福本伸行漫画に登場するゲームで考える「ある分野の内容を、他のことに適用してみる」ということ 

 TV番組「アメトーーク!」 の「福本伸行先生に シビれた芸人っ・・・・・・・!」を観ながら、「ある分野の内容を、他のことに適用してみる」ということについて考えました。

 福本伸行マンガに登場するオリジナル・ゲームには、他ジャンルのゲーム・ルールに基づいて作られたように見えるものがあります。

 たとえば、麻雀牌の何割かがガラス製で、牌種が全員に見えた状態でゲームが行われる 鷲巣麻雀は、手札の一部が公開された状態で行われるスタッド・ポーカー(オープン・ポーカーを麻雀に応用したものに見えますし、あるいは、カイジに登場するゲーム「救出」 は、論理パズルの典型的な題材です。つまりいずれも、ある分野の内容を、他のこと(ゲーム種や物語展開)に適用し、とても面白いものとして調理したものでしょう。

 スタッド・ポーカーはオープンなポーカーである。まず初めに各プレイヤーに何枚かの手札(枚数はポーカーの種類ごとに異なる)が裏向きに配られる。次に各プレイヤーに表向きにカードが一枚ずつ配られる。ここでまず一度ベットをする。…以下表向きのカード配布とベットとが交互に行われ、最後のベットが終わったら、全員最初に配られた裏向き札を明かし、勝敗を決める。

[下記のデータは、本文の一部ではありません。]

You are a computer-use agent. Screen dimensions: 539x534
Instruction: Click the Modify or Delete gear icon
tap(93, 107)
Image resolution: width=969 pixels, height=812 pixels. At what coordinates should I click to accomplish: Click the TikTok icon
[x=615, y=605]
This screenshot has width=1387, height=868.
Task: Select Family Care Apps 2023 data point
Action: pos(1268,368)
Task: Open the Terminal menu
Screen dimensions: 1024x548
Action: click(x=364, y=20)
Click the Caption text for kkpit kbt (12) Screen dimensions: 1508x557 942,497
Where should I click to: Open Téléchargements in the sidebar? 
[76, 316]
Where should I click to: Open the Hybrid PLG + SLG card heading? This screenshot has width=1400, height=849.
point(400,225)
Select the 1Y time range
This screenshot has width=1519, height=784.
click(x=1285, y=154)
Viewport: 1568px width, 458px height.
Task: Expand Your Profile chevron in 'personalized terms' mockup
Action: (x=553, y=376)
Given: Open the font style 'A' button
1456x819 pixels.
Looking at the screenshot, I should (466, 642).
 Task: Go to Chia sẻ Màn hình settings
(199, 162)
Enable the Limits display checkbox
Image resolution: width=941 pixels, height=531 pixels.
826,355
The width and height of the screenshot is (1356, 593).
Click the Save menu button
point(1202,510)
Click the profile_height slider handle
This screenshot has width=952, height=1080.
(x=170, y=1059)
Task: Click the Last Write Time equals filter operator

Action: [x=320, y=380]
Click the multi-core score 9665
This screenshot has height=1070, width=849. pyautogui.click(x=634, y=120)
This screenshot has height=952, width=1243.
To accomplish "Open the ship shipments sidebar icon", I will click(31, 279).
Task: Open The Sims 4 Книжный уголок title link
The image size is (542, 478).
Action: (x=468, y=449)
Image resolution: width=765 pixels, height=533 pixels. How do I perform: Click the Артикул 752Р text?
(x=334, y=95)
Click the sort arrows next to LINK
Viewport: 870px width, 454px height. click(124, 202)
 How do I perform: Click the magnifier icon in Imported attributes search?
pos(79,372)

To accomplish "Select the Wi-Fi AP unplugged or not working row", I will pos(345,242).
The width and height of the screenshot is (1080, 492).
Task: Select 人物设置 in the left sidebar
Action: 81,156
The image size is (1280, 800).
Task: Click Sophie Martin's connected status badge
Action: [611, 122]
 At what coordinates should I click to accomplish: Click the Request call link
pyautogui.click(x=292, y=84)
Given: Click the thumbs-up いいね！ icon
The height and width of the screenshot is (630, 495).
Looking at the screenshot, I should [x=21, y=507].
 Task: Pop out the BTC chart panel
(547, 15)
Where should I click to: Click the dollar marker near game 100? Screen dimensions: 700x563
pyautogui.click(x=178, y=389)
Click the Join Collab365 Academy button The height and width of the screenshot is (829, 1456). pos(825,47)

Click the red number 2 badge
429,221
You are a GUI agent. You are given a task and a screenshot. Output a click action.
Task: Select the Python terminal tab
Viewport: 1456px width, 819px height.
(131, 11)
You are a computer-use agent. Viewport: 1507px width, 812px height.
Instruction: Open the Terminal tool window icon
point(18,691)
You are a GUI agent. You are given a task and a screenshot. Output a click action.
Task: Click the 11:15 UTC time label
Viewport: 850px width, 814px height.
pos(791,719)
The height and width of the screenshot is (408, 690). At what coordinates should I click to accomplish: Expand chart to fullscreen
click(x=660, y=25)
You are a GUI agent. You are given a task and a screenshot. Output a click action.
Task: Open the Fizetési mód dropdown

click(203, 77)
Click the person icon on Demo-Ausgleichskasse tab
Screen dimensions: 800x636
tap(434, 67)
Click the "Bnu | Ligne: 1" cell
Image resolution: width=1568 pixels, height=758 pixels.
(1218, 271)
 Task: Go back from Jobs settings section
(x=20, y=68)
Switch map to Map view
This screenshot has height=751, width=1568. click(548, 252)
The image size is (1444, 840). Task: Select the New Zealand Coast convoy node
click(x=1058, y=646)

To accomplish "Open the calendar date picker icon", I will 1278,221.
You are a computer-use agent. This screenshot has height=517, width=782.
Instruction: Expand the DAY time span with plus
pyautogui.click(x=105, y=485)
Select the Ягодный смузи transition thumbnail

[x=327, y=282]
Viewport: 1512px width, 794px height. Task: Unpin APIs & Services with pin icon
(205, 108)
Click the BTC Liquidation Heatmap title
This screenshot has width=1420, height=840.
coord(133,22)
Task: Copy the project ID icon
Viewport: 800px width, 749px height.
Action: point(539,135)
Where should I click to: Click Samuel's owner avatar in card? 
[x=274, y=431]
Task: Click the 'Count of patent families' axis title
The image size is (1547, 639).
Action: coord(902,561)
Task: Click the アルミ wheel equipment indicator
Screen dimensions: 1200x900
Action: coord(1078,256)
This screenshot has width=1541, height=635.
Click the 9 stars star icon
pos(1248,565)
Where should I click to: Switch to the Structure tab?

 完全に新しいことなんて世の中にはほとんど存在し得ないし、どんなに新しく見えることも、他の何かの影響を受けて作られるのだよなぁ…と思いつつ、「ある分野の内容を、他のことに適用してみる」ことを、24時間365日、5年10年行ったとしたら、どんなものを形作ることができるだろう…と考えます。

 世の中にあるさまざまな技術や芸術、言葉や行動といったすべてのものが、何に影響を受け・何を(他分野に)応用することで作られたかを示した系統樹を見てみたい、と思います。元あったものが、その時の状況・適用先に応じて変えられていたさまを眺めれば、そこにある「新しさ」をより強く感じられるような気がします。